The Islamic Republic is a rash, revolutionary regime at odds with America’s core interests in the Middle East. It is a state ruled by men such as Supreme Leader Ali Khamenei whose worldview is shaped by conspiracy theories and enduring enmity toward the West. Tehran seeks dominance over its Arab neighbors, sows discord through the region and actively supports terrorist organizations. It is only in this context that Tehran’s quest for nuclear weapons can be understood.

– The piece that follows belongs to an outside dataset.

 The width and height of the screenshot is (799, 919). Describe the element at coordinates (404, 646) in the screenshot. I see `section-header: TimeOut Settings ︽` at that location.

All is not lost, and an energized America and its allies can still make a difference in Iraq and Syria. But abandoning the chimera of Iranian cooperation is a precondition. To paraphrase the tribal proverb, while the enemy of my enemy may appear to be America’s friend, with the Iranian regime, that is an illusion. Their enmity trumps all.
Mr. Hayden, a retired Air Force general, is a former director of the Central Intelligence Agency and the National Security Agency. Mr. Bayh is a former U.S. senator from Indiana.